═════ Source information

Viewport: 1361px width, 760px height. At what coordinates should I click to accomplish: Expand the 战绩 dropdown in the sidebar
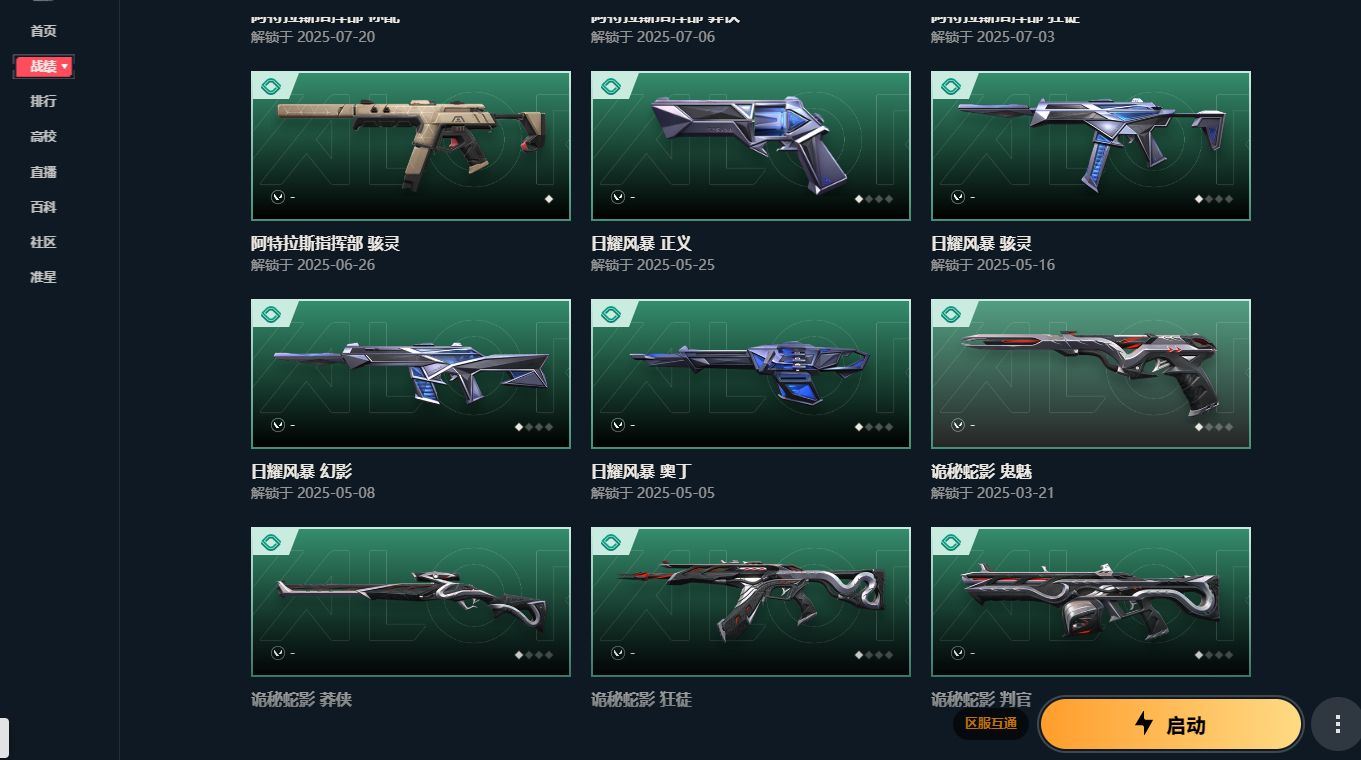pos(43,67)
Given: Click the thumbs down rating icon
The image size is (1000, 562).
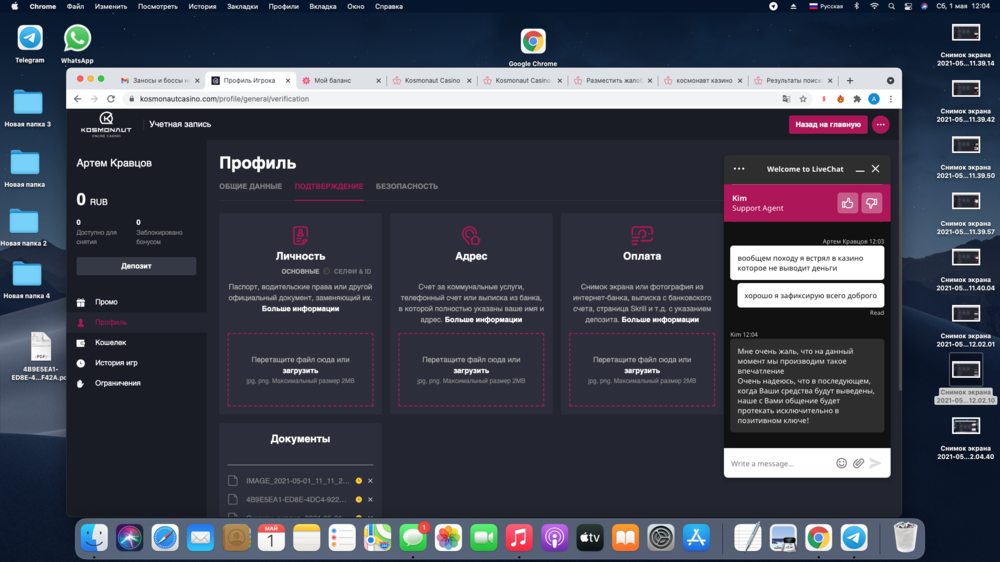Looking at the screenshot, I should [x=872, y=203].
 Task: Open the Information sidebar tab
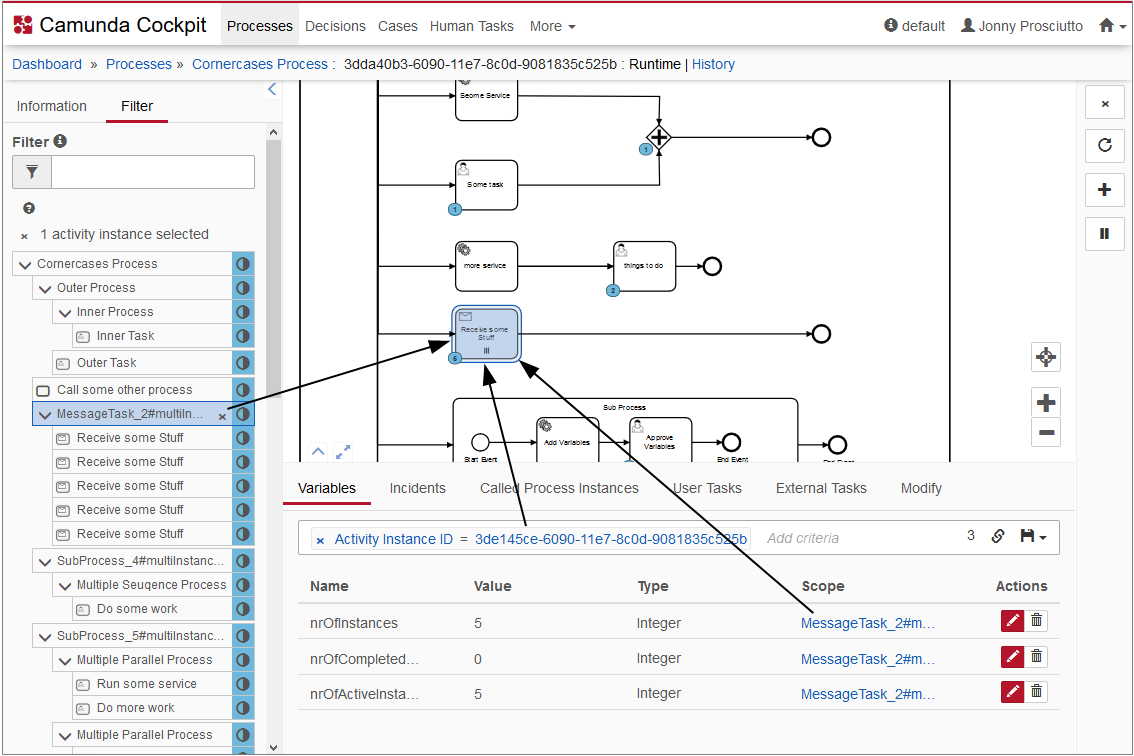(x=52, y=106)
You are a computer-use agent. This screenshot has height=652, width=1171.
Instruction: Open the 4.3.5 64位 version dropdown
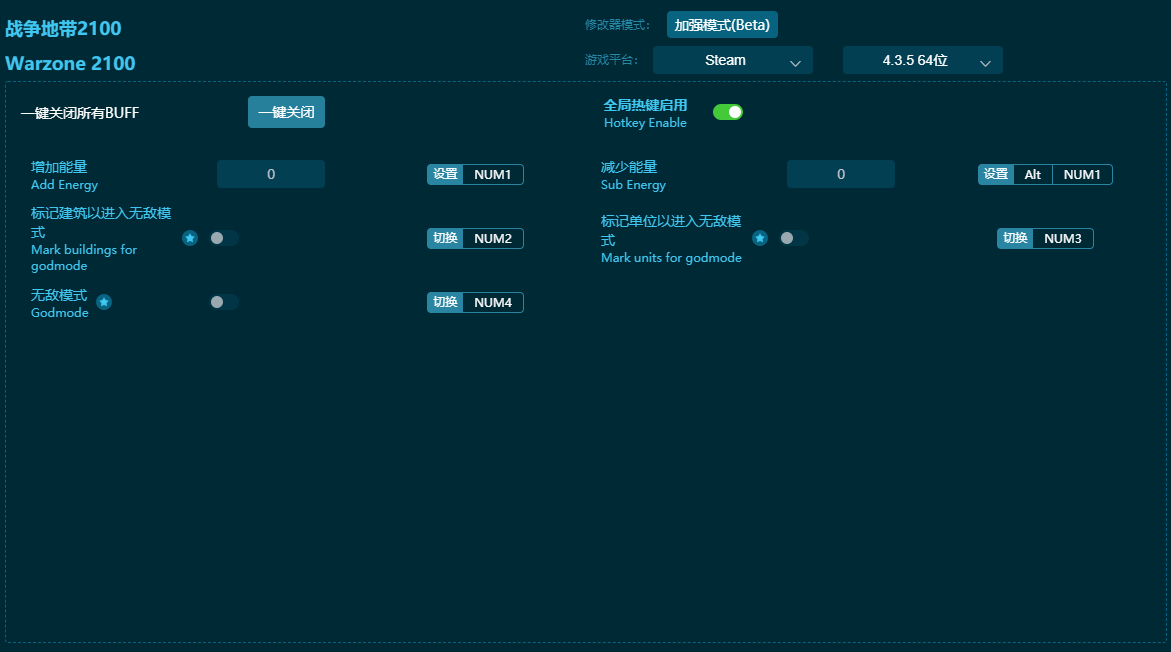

══════════

Instructions for the task ▸
Every line from the one that holds "You are a computer-use" to the last line of the records above goes into the answer, exactly as written; nothing else does, and no picture does either.

Result of the exercise ▸
You are a computer-use agent. This screenshot has height=652, width=1171.
Instruction: Open the 4.3.5 64位 version dropdown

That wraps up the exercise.